Shepherd: There is no additive manufacturing involved; instead, our nanoLOCK surface technology is manufactured through a proprietary subtractive process. The subtraction is critical to generate specific topographies at the macro, micro, and nano levels of the implant that we know are important for rapid bone growth. It also eliminates the potential for shedding debris during impaction into the disc space.
Fenske: What action needs to happen to further enhance the acceptance of titanium for spinal implants?
Shepherd: From a surface technology perspective, we need to continue to drive the conversation with surgeons around the nano-architecture of an interbody device and its ability to drive bone growth. As surgeons become more comfortable with the concept that the implant is heavily involved in the bone growth process, the more accepted the implants will become. In addition, the dramatically increased access to surgeons and hospital systems our recently-awarded Section X new technology code from CMS affords us is essential to enabling surgeons to use our products. And from a standards perspective, I feel it is important to update some of the ASTM standards so that they accurately mimic the stresses the implants will see in situ. For instance, the standards used to assess particulate debris generated under shear are significantly lower than what the implant experiences during implantation. In the name of patient safety, the standards should be scrutinized further.
Fenske: Can you please expand on the nanotech clearance you’ve received?
Shepherd: Our nanoLOCK surface technology has received two differentiated government agency designations that highlight its uniqueness within the interbody fusion device market. In late 2014, Titan Spine added an additional U.S. Food and Drug Administration (FDA) clearance for “nano-textured surface” to the product line’s initial 510(k), making our spinal implants the first and only FDA-cleared interbody fusion devices to feature nanotechnology. In October 2016, nanoLOCK was granted sole access to the new nanotextured interbody device new technology code, formally known as an “ICD-10pcs New Technology Section X Code,” by the U.S. Centers for Medicare & Medicaid Services (CMS).
Fenske: How has industry responded to your technology? 
Shepherd: We are seeing a significant shift going on right now in interbody devices as the market is moving away from PEEK and toward our core competency of surface-enhanced titanium devices. Our competitors are now producing titanium products, which is validating and demonstrates that we have put a dent in the market that we are now seeing legacy companies heavily investing in producing and marketing titanium products.
Since launch in October 2016 at NASS, our nanoLOCK technology has now been utilized in 1,000 surgeries across 28 states, and we are currently in the process of signing contracts with several other large health systems. This has dramatically influenced our operations; we have had to double our sales management team to meet accelerating demand.
Fenske: What’s on the horizon for this technology and/or Titan Spine?

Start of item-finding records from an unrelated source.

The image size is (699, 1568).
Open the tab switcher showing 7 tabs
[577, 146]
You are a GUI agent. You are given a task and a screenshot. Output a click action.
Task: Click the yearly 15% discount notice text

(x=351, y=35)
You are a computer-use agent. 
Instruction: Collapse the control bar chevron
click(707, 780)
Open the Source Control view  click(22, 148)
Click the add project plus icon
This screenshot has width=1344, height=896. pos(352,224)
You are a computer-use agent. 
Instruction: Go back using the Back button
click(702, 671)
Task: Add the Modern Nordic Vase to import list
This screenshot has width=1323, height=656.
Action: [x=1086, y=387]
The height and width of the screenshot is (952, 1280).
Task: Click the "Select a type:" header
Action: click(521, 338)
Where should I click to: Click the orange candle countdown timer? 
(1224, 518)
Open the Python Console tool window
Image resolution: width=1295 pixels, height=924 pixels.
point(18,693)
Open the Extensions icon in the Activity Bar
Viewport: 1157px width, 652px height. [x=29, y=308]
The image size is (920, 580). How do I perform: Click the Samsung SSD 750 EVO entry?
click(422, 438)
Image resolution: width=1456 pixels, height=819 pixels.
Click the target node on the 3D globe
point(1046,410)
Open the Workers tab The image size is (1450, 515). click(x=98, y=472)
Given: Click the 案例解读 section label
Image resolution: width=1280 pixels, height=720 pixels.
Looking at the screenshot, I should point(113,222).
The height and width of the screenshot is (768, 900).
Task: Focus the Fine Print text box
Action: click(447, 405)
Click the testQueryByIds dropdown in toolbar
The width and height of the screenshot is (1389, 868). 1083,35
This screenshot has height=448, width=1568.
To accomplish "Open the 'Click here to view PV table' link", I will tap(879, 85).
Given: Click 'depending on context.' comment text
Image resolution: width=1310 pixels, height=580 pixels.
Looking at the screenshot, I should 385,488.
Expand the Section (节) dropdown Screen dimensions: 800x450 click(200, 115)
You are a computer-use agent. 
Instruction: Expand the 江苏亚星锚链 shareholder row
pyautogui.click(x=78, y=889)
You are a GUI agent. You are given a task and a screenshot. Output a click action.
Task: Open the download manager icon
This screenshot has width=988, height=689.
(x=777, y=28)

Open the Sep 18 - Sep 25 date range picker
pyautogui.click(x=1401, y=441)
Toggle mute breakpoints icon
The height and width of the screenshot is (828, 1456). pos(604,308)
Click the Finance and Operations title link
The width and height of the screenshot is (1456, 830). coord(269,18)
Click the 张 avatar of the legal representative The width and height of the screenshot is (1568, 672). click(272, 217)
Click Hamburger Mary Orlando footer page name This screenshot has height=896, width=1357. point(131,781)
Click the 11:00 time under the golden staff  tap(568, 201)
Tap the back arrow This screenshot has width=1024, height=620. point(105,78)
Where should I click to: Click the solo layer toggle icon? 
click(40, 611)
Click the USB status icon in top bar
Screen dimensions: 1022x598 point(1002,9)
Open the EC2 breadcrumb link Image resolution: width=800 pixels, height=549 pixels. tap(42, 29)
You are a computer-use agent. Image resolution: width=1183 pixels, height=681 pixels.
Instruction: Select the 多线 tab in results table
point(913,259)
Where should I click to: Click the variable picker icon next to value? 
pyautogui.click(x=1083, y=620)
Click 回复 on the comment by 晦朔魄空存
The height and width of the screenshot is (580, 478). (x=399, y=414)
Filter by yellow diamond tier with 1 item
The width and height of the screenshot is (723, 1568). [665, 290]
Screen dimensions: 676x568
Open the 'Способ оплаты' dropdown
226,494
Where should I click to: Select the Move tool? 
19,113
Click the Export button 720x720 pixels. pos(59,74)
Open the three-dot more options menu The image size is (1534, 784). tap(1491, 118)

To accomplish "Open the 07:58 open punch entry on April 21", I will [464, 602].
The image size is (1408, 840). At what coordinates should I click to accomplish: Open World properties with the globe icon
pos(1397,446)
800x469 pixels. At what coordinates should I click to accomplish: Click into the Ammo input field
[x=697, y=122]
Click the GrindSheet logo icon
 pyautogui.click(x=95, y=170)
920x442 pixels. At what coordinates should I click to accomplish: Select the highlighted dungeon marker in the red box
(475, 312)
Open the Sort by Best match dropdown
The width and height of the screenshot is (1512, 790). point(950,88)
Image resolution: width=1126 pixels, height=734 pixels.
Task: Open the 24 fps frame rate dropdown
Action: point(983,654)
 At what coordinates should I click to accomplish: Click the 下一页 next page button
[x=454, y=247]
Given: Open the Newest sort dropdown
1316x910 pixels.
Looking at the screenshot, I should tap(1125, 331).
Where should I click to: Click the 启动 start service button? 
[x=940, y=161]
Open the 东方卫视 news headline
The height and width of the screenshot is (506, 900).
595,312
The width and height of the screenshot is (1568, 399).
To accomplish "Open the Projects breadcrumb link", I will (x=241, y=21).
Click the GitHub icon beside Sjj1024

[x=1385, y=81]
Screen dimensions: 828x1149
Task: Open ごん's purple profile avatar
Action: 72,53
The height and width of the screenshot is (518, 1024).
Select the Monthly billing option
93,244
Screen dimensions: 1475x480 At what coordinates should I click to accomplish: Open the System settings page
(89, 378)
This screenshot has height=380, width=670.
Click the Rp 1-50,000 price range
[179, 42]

Shepherd: Next up for Titan, we want to focus on and continue showing surgeons our high-value technology, demonstrating how our nanoLOCK implants can better support the 30- and 90-day episode of care. Data suggests that our implants can help reduce length of stay, readmissions, post-op injections, and other metrics that affect short-term outcomes and the cost of spine surgery, and it’s up to us to differentiate on this basis to continue our growth and sales.
Fenske: What about the future of titanium in spinal implant technologies?
Shepherd: The market is overwhelmingly moving toward surface-enhanced titanium as the dominant material in spinal interbody fusion technologies. The next frontier will be to apply our surface technology expertise to other spine and orthopedic applications.
Fenske: Any other comments or thoughts you’d like to share?
Shepherd: We have enjoyed building the surface technology category in spine from the ground up and now fully embrace the challenges of maintaining our leadership position.